National standards uniformly repudiate flat-fee contracts in favor of reasonable hourly rates. “Counsel should not be paid on a flat fee basis,” the American Bar Association explains in its Ten Principles of a Public Defense Delivery System, “as such payment structures reward counsel for doing as little work as possible.”

When an attorney is paid a fixed amount on a case regardless of the hours worked (i.e., $200 per misdemeanor case), there is no financial incentive for the attorney to spend hours on a case beyond the fixed amount because at that point, the attorney starts to lose money. The flat fee pay structure incentivizes less work for a higher return on every hour of work, creating a conflict of interest between the attorney’s financial interests and the client’s legal interests.  

Flat rates also pit indigent defendants against each other and against retained clients. Because counsel is compensated a flat fee per case, there is an incentive to take as many cases as possible to maximize income, often resulting in unsustainable caseloads. Moreover, private attorneys also take retained clients who pay at the private market rate. When an indigent client and a retained client both need counsel from the same private attorney, the private attorney is incentivized to spend time on the retained client’s case. The promise of the Sixth Amendment should not depend on a person’s financial situation. 

Colorado joins the national movement towards reasonable hourly rates 

With House Bill 1437, Colorado joins other states in banning or restricting flat fees:

  • Idaho statute prohibits indigent defense contracts that “charges or pays a single fixed fee for the services and expenses of the attorney.”  
  • The Nevada Supreme Court prohibits flat fee contracts that do not provide for investigation or expert services and extra fees in extraordinary circumstances.  
  • The Michigan Indigent Defense Commission bans indigent defense contracts that have “any actual or apparent financial disincentives to the attorney’s obligation to provide clients with competent legal services.” 

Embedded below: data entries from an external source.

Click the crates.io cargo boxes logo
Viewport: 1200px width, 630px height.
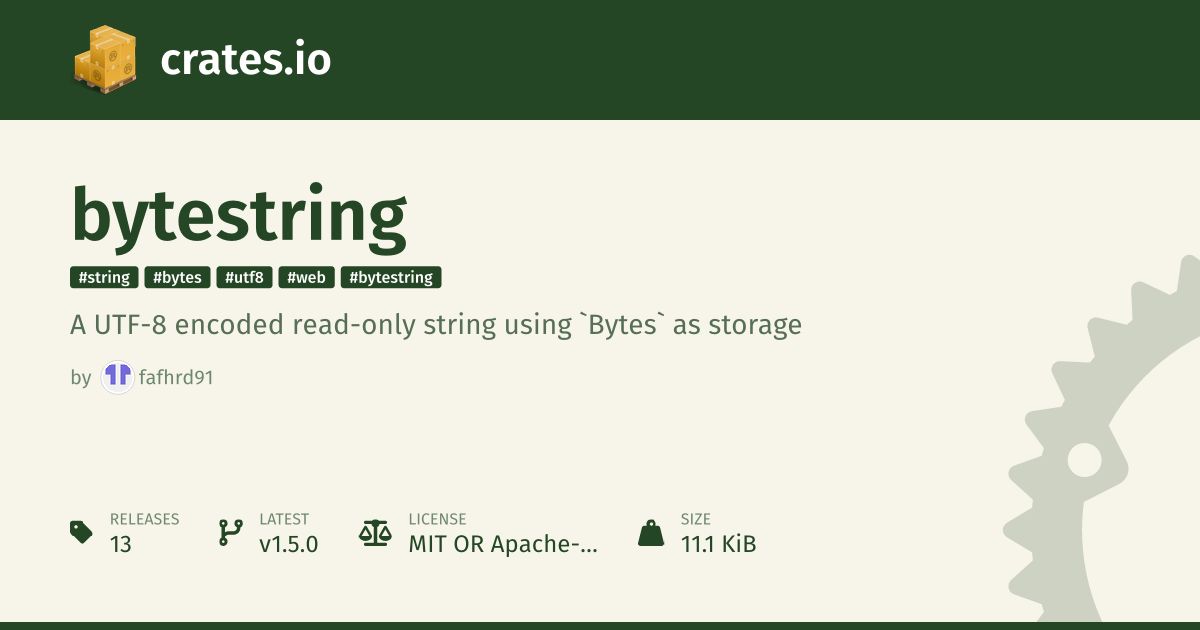tap(104, 60)
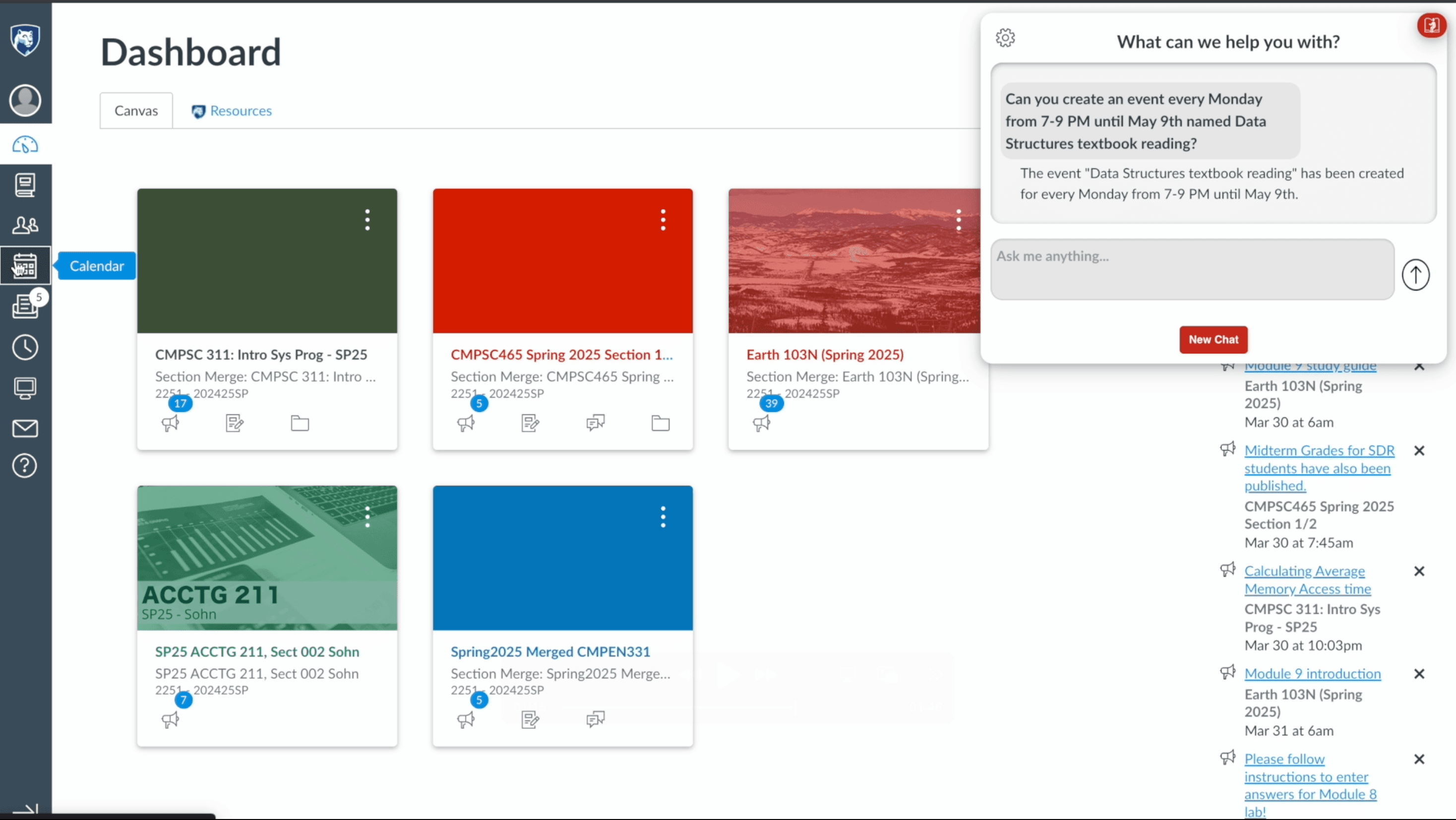Image resolution: width=1456 pixels, height=820 pixels.
Task: Open the Midterm Grades for SDR announcement link
Action: coord(1319,468)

Nearly three-quarters of states have established an hourly rate for trial-level adult criminal cases, including nine that solely use hourly rates (Arkansas, Hawaii, Iowa, Maine, Maryland, Massachusetts, Tennessee, West Virginia, and Wyoming). However, an hourly rate by itself may not prevent financial conflicts of interest; some hourly rates are too low to provide a “reasonable fee that reflects the cost of overhead and other office expenses,” as required by national standards, and some states impose maximum fee limits (“caps”), which effectively turn hourly rate compensation into a flat-rate model.